On Your Mark
女の子はゆっくりと目を開け、僕たちが視界に入るとすぐさま怯え出した。

無理もないだろう、こんな世界で男三人に囲まれているような状況だ。


「大丈夫だよ、ほらっ」


イビルが優しく話し掛け、掌の上をゆっくりと撫でた。


「そうだぜ、おらっ」


レイも続いて手を撫でた。


「いや、レイがやると怪しまれるよ」


「おい、それはないだろ」


「ツバサもそう思うだろ?」


「お前ら、少しは気を使えよ」


ついつい、いつもの掛け合いになってしまったが、そのとき女の子は僅かながらも笑顔になった。
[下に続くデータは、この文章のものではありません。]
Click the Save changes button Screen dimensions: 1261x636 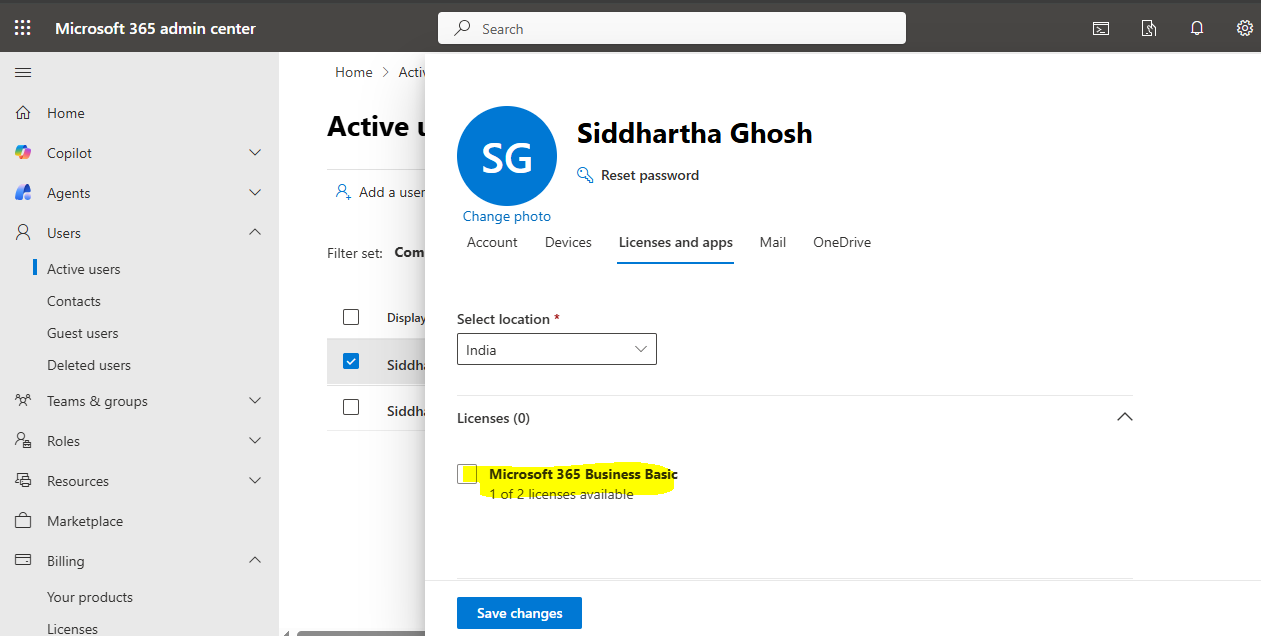tap(519, 613)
その表情に僕は思わず見とれてしまい、体を支えている手にぎゅっと力が籠った。

ほんのニ・三秒ほどでまた気を失ってしまったが、僕には何時間もの長い時間に感じられた。


「ツバサ?」


イビルが不思議そうな表情でこちらを見つめてきたので、慌てて正気に戻る。

僕は何事もなかったかのように、表情で「何?」と答えた。


「とりあえず、この子を運ぼう。

ツバサはそのまま体を持ってあげて、僕は足を支えるから」


「じゃあ、俺は頭を持てばいいんだな」


「レイが持ったら却って辛くなるよ」


「じゃあ、どうすればいいんだよ」


「敵襲にでも備えておいてよ」


レイは不満ながらも、銃を構えながら僕たちを先導してくれた。

もちろん、その手付きと足取りは慣れていないためぎこちなかった。